== EXCERPT ==
API, which will return directly contradictory information. This API will also not inform the requestor of which version scanner is in use.
❯ aws ecr put-account-setting --name BASIC_SCAN_TYPE_VERSION --value AWS_NATIVE
{
"name": "BASIC_SCAN_TYPE_VERSION",
"value": "AWS_NATIVE"
}
❯ aws ecr get-registry-scanning-configuration
{
"registryId": "853082215256",
"scanningConfiguration": {
"scanType": "BASIC",
"rules": [
{
"scanFrequency": "SCAN_ON_PUSH",
"repositoryFilters": [
{
"filter": "*",
"filterType": "WILDCARD"
}
]
}
]
}
}
❯ aws ecr put-account-setting --name BASIC_SCAN_TYPE_VERSION --value CLAIR
{
"name": "BASIC_SCAN_TYPE_VERSION",
"value": "CLAIR"
}
❯ aws ecr get-registry-scanning-configuration
{
"registryId": "853082215256",
"scanningConfiguration": {
"scanType": "BASIC",
"rules": [
{
"scanFrequency": "SCAN_ON_PUSH",
"repositoryFilters": [
{
"filter": "*",
"filterType": "WILDCARD"
}
]
}
]
}
}
As promised. Contradictory information. This API won’t return the scanner version, but will correctly report images pushed to the repository will be scanned.
Conclusion
There are, as demonstrated, some gotchas to ECR’s new native image scanner which tarnishes this quietly-launched feature.
- You must do
aws ecr get-account-setting --name BASIC_SCAN_TYPE_VERSION
to see what is configured for your account -
The Get Put Account Setting API is protected by new ecr:
permissions, but cannot be restricted to only seeing theBASIC_SCAN_TYPE_VERSION
parameter nor only allowing the version to be set in one direction. - The
aws ecr describe-repositories
command outright lies about the scan-on-push configuration of the repositories in the account, likely as a historical artifact. - Upgrading to the AWS Native scanner breaks the Describe Images API by removing some fields. This can make vulnerabilities suddenly invisible to tools which relied on the format of the Describe Images API response. Yes, it’s JSON, and yes, a JSON library might throw an exception on a missing key… but come on. From personal experience, configuration of JSON parsing varies wildly, and it is very easy to overlook the API continuing to work (no errors) and software to parse the lack of a key as “null”, which gets processed into “Image X has 0 vulnerabilities”, which doesn’t set off any alerts.
- I assume this was done as a form of cost-savings. For my teeny repository with just four images, the new response is just under half the size of the old response.
aws ecr put-account-setting --name BASIC_SCAN_TYPE_VERSION --value AWS_NATIVE && aws ecr describe-images --repository-name "testing-madness" | wc -c
: 2468 bytesaws ecr put-account-setting --name BASIC_SCAN_TYPE_VERSION --value CLAIR && aws ecr describe-images --repository-name "testing-madness" | wc -c
: 4992 bytes- The irony of AWS trying to save on their bandwidth bills is not lost on me
Asks
I don’t like showing up to a problem without a solution. So here’s a list, in no particular order, of some ways this could be improved:
- The registry scanning configuration API should report everything about the registry scanning configuration, including the scanner version
- The describe image scan findings API should not suddenly report nothing when the scanner version changes. The API could include what scanner reporting a finding. For a short period of time (6-AUG-24 - 1-OCT-25) there could be duplicates if an image was scanned with Clair, then the registry was changed to AWS Native, and the image was scanned again. I don’t think there would be too many duplicates, since only one scanner can be active at a time, and it takes extra work which more than anything makes it less likely to happen. AWS would still be saving bandwidth.
- Consider, when adding a new
Put
class permission, how administrators could exert control over what is beingPut
. - Describing a repository should show the correct configuration, which will be dictated by the account-level setting unless the registry has legacy-mode scan-on-push enabled and the account-level setting includes a filter which would otherwise exclude that repository based on the name. The API should do the work to give me a correct answer.
- Add warnings to the correct documentation pages. Putting the effort into documenting something, but then not linking to it, is an unforced error.
- Providing free container image scans to everyone is great. Despite these flaws, it is much appreciated to have such an easy security win. Please keep it up.

[Stored items from a collection]

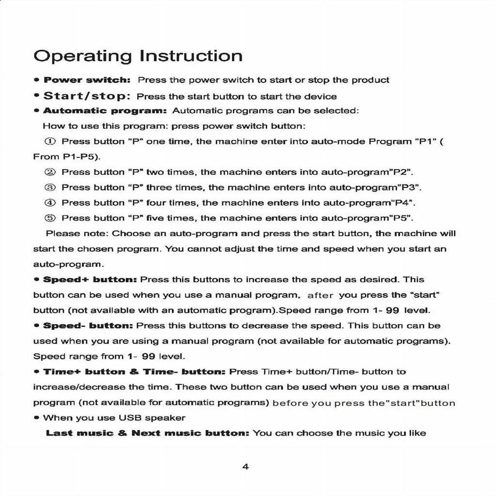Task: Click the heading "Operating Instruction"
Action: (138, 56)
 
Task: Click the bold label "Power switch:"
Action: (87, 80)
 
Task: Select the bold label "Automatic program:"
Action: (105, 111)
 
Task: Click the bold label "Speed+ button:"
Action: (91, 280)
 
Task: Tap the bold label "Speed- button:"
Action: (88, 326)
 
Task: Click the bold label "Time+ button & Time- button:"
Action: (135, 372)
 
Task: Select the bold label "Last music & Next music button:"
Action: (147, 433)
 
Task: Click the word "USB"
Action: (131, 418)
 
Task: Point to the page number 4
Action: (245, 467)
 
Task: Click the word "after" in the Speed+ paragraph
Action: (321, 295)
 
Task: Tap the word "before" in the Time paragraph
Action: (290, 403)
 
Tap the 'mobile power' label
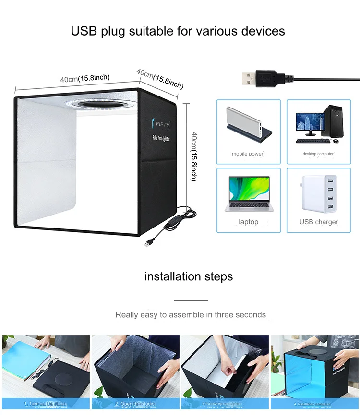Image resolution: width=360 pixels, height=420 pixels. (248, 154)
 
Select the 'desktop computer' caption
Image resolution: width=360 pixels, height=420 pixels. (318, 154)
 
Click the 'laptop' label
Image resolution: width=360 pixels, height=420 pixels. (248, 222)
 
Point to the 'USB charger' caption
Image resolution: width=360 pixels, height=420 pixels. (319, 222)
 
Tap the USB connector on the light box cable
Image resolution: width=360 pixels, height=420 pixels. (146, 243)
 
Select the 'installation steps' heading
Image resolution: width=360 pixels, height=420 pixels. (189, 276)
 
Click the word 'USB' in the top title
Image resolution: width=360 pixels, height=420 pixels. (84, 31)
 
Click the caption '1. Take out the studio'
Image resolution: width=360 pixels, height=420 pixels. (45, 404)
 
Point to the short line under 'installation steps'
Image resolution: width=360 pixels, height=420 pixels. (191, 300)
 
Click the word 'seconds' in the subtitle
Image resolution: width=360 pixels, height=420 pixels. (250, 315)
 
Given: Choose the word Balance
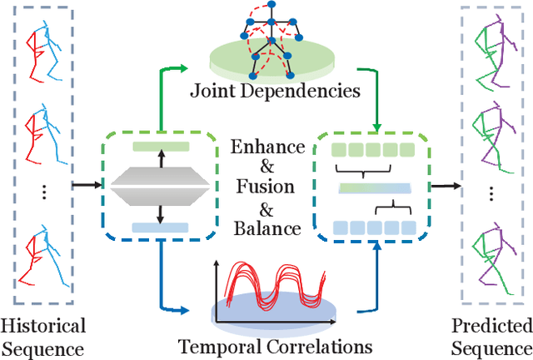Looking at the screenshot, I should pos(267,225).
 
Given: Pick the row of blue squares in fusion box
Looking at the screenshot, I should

== DESCRIPTION OF THE TASK ==
Translate this sentence from the ECR image scanning excerpt into Spanish: "Providing free container image scans to everyone is great."

== RESPONSE ==
Ofrecer análisis gratuitos de imágenes de contenedores a todo el mundo es excelente.